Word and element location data
☆ ☆ ☆ ☆

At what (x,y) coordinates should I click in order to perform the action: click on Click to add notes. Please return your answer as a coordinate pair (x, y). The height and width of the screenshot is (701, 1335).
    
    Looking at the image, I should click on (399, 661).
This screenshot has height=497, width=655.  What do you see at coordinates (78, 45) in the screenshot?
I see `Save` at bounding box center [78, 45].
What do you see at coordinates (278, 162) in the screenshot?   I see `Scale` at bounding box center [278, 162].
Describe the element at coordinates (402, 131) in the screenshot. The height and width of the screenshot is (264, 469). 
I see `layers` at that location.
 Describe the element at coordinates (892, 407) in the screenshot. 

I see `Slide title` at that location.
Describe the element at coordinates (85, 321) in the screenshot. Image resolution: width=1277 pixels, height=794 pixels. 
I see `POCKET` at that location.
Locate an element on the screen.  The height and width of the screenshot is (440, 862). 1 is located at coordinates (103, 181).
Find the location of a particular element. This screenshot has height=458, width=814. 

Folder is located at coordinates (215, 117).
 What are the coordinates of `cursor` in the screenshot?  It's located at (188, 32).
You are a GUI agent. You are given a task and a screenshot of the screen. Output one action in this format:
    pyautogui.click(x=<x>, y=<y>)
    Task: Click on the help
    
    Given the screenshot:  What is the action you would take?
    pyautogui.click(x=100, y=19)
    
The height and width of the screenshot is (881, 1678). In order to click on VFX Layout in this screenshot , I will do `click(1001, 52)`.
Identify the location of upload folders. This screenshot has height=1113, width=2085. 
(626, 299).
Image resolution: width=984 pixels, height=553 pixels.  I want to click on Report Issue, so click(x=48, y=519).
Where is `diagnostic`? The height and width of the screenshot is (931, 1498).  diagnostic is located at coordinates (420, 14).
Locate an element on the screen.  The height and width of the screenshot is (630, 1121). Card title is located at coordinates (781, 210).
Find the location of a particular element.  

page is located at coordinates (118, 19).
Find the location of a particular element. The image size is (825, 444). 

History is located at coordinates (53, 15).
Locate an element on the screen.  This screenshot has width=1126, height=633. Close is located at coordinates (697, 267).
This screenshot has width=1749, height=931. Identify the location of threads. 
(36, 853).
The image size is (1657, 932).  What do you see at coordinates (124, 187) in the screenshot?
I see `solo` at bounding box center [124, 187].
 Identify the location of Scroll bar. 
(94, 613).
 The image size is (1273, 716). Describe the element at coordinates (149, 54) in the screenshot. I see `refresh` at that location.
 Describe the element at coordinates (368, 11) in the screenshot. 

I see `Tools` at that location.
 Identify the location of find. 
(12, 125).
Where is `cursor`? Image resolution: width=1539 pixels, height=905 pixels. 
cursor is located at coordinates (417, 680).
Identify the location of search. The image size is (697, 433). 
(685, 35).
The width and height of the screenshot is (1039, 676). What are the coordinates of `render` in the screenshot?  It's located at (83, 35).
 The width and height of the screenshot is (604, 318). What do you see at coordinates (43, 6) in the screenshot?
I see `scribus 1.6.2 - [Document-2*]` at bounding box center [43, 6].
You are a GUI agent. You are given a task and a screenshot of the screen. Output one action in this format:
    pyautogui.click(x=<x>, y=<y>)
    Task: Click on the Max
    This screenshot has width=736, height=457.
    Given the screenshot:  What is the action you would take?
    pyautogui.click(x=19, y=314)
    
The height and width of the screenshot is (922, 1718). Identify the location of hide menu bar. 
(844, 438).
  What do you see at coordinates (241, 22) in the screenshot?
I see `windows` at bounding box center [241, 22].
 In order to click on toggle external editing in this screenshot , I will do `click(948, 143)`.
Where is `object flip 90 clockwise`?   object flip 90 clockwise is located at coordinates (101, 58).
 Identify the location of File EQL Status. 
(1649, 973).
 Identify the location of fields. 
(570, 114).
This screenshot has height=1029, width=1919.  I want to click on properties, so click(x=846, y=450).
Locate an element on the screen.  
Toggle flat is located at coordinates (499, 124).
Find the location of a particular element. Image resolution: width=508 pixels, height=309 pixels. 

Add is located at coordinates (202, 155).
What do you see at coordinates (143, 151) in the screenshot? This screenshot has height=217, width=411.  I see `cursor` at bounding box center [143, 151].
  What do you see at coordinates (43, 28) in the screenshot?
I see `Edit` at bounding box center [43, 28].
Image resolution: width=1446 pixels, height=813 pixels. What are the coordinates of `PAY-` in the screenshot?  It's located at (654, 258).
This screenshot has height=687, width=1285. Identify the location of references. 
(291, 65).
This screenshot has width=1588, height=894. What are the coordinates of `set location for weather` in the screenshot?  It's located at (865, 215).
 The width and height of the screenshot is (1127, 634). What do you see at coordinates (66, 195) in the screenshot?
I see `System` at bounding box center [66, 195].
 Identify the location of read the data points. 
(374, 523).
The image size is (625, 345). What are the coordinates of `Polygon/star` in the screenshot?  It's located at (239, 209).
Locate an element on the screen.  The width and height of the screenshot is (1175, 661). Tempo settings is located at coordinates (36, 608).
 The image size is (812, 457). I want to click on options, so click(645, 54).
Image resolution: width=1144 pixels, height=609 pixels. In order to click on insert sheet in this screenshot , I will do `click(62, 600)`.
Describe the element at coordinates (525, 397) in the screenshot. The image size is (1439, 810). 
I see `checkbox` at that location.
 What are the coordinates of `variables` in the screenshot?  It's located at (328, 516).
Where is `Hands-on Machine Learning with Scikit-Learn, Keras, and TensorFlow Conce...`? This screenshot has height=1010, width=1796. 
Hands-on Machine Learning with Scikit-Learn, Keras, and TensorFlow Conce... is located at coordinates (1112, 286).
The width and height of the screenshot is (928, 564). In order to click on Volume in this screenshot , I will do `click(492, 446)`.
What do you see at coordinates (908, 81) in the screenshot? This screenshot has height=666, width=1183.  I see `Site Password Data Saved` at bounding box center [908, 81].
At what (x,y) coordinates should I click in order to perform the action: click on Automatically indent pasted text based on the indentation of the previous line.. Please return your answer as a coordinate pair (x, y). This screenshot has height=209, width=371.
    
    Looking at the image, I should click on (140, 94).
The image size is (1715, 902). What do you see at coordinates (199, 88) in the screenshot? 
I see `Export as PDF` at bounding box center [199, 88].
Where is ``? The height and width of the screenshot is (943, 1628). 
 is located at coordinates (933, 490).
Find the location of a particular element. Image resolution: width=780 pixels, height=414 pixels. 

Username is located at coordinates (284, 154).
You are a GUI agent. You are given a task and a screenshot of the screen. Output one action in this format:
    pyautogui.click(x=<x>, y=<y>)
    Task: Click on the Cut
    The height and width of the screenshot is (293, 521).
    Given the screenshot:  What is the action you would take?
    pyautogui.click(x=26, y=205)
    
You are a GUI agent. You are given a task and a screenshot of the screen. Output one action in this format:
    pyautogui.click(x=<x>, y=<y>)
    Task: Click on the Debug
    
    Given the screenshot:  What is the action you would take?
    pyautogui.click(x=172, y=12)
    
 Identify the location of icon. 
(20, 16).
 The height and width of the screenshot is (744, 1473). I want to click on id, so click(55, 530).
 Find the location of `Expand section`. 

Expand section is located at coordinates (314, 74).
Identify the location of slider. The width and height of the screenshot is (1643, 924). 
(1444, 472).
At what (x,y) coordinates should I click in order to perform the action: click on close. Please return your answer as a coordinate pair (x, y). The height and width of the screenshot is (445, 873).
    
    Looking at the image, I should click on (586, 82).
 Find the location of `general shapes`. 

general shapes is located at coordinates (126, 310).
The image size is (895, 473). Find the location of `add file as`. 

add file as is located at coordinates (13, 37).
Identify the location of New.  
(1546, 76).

☆ ☆ ☆ ☆

What the task requires:
Reproduce every item above line for line, leaving each one unaltered.

Expected answer:
At what (x,y) coordinates should I click in order to perform the action: click on Click to add notes. Please return your answer as a coordinate pair (x, y). The height and width of the screenshot is (701, 1335).
    
    Looking at the image, I should click on (399, 661).
This screenshot has height=497, width=655.  What do you see at coordinates (78, 45) in the screenshot?
I see `Save` at bounding box center [78, 45].
What do you see at coordinates (278, 162) in the screenshot?   I see `Scale` at bounding box center [278, 162].
Describe the element at coordinates (402, 131) in the screenshot. The height and width of the screenshot is (264, 469). 
I see `layers` at that location.
 Describe the element at coordinates (892, 407) in the screenshot. 

I see `Slide title` at that location.
Describe the element at coordinates (85, 321) in the screenshot. Image resolution: width=1277 pixels, height=794 pixels. 
I see `POCKET` at that location.
Locate an element on the screen.  The height and width of the screenshot is (440, 862). 1 is located at coordinates (103, 181).
Find the location of a particular element. This screenshot has height=458, width=814. 

Folder is located at coordinates (215, 117).
 What are the coordinates of `cursor` in the screenshot?  It's located at (188, 32).
You are a GUI agent. You are given a task and a screenshot of the screen. Output one action in this format:
    pyautogui.click(x=<x>, y=<y>)
    Task: Click on the help
    
    Given the screenshot:  What is the action you would take?
    pyautogui.click(x=100, y=19)
    
The height and width of the screenshot is (881, 1678). In order to click on VFX Layout in this screenshot , I will do `click(1001, 52)`.
Identify the location of upload folders. This screenshot has height=1113, width=2085. 
(626, 299).
Image resolution: width=984 pixels, height=553 pixels.  I want to click on Report Issue, so click(x=48, y=519).
Where is `diagnostic`? The height and width of the screenshot is (931, 1498).  diagnostic is located at coordinates (420, 14).
Locate an element on the screen.  The height and width of the screenshot is (630, 1121). Card title is located at coordinates (781, 210).
Find the location of a particular element.  

page is located at coordinates (118, 19).
Find the location of a particular element. The image size is (825, 444). 

History is located at coordinates (53, 15).
Locate an element on the screen.  This screenshot has width=1126, height=633. Close is located at coordinates (697, 267).
This screenshot has width=1749, height=931. Identify the location of threads. 
(36, 853).
The image size is (1657, 932).  What do you see at coordinates (124, 187) in the screenshot?
I see `solo` at bounding box center [124, 187].
 Identify the location of Scroll bar. 
(94, 613).
 The image size is (1273, 716). Describe the element at coordinates (149, 54) in the screenshot. I see `refresh` at that location.
 Describe the element at coordinates (368, 11) in the screenshot. 

I see `Tools` at that location.
 Identify the location of find. 
(12, 125).
Where is `cursor`? Image resolution: width=1539 pixels, height=905 pixels. 
cursor is located at coordinates (417, 680).
Identify the location of search. The image size is (697, 433). 
(685, 35).
The width and height of the screenshot is (1039, 676). What are the coordinates of `render` in the screenshot?  It's located at (83, 35).
 The width and height of the screenshot is (604, 318). What do you see at coordinates (43, 6) in the screenshot?
I see `scribus 1.6.2 - [Document-2*]` at bounding box center [43, 6].
You are a GUI agent. You are given a task and a screenshot of the screen. Output one action in this format:
    pyautogui.click(x=<x>, y=<y>)
    Task: Click on the Max
    This screenshot has width=736, height=457.
    Given the screenshot:  What is the action you would take?
    pyautogui.click(x=19, y=314)
    
The height and width of the screenshot is (922, 1718). Identify the location of hide menu bar. 
(844, 438).
  What do you see at coordinates (241, 22) in the screenshot?
I see `windows` at bounding box center [241, 22].
 In order to click on toggle external editing in this screenshot , I will do `click(948, 143)`.
Where is `object flip 90 clockwise`?   object flip 90 clockwise is located at coordinates (101, 58).
 Identify the location of File EQL Status. 
(1649, 973).
 Identify the location of fields. 
(570, 114).
This screenshot has height=1029, width=1919.  I want to click on properties, so click(x=846, y=450).
Locate an element on the screen.  
Toggle flat is located at coordinates (499, 124).
Find the location of a particular element. Image resolution: width=508 pixels, height=309 pixels. 

Add is located at coordinates (202, 155).
What do you see at coordinates (143, 151) in the screenshot? This screenshot has height=217, width=411.  I see `cursor` at bounding box center [143, 151].
  What do you see at coordinates (43, 28) in the screenshot?
I see `Edit` at bounding box center [43, 28].
Image resolution: width=1446 pixels, height=813 pixels. What are the coordinates of `PAY-` in the screenshot?  It's located at (654, 258).
This screenshot has height=687, width=1285. Identify the location of references. 
(291, 65).
This screenshot has width=1588, height=894. What are the coordinates of `set location for weather` in the screenshot?  It's located at (865, 215).
 The width and height of the screenshot is (1127, 634). What do you see at coordinates (66, 195) in the screenshot?
I see `System` at bounding box center [66, 195].
 Identify the location of read the data points. 
(374, 523).
The image size is (625, 345). What are the coordinates of `Polygon/star` in the screenshot?  It's located at (239, 209).
Locate an element on the screen.  The width and height of the screenshot is (1175, 661). Tempo settings is located at coordinates (36, 608).
 The image size is (812, 457). I want to click on options, so click(645, 54).
Image resolution: width=1144 pixels, height=609 pixels. In order to click on insert sheet in this screenshot , I will do `click(62, 600)`.
Describe the element at coordinates (525, 397) in the screenshot. The image size is (1439, 810). 
I see `checkbox` at that location.
 What are the coordinates of `variables` in the screenshot?  It's located at (328, 516).
Where is `Hands-on Machine Learning with Scikit-Learn, Keras, and TensorFlow Conce...`? This screenshot has height=1010, width=1796. 
Hands-on Machine Learning with Scikit-Learn, Keras, and TensorFlow Conce... is located at coordinates (1112, 286).
The width and height of the screenshot is (928, 564). In order to click on Volume in this screenshot , I will do `click(492, 446)`.
What do you see at coordinates (908, 81) in the screenshot? This screenshot has height=666, width=1183.  I see `Site Password Data Saved` at bounding box center [908, 81].
At what (x,y) coordinates should I click in order to perform the action: click on Automatically indent pasted text based on the indentation of the previous line.. Please return your answer as a coordinate pair (x, y). This screenshot has height=209, width=371.
    
    Looking at the image, I should click on (140, 94).
The image size is (1715, 902). What do you see at coordinates (199, 88) in the screenshot? 
I see `Export as PDF` at bounding box center [199, 88].
Where is ``? The height and width of the screenshot is (943, 1628). 
 is located at coordinates (933, 490).
Find the location of a particular element. Image resolution: width=780 pixels, height=414 pixels. 

Username is located at coordinates (284, 154).
You are a GUI agent. You are given a task and a screenshot of the screen. Output one action in this format:
    pyautogui.click(x=<x>, y=<y>)
    Task: Click on the Cut
    The height and width of the screenshot is (293, 521).
    Given the screenshot:  What is the action you would take?
    pyautogui.click(x=26, y=205)
    
You are a GUI agent. You are given a task and a screenshot of the screen. Output one action in this format:
    pyautogui.click(x=<x>, y=<y>)
    Task: Click on the Debug
    
    Given the screenshot:  What is the action you would take?
    pyautogui.click(x=172, y=12)
    
 Identify the location of icon. 
(20, 16).
 The height and width of the screenshot is (744, 1473). I want to click on id, so click(55, 530).
 Find the location of `Expand section`. 

Expand section is located at coordinates (314, 74).
Identify the location of slider. The width and height of the screenshot is (1643, 924). 
(1444, 472).
At what (x,y) coordinates should I click in order to perform the action: click on close. Please return your answer as a coordinate pair (x, y). The height and width of the screenshot is (445, 873).
    
    Looking at the image, I should click on (586, 82).
 Find the location of `general shapes`. 

general shapes is located at coordinates (126, 310).
The image size is (895, 473). Find the location of `add file as`. 

add file as is located at coordinates (13, 37).
Identify the location of New.  
(1546, 76).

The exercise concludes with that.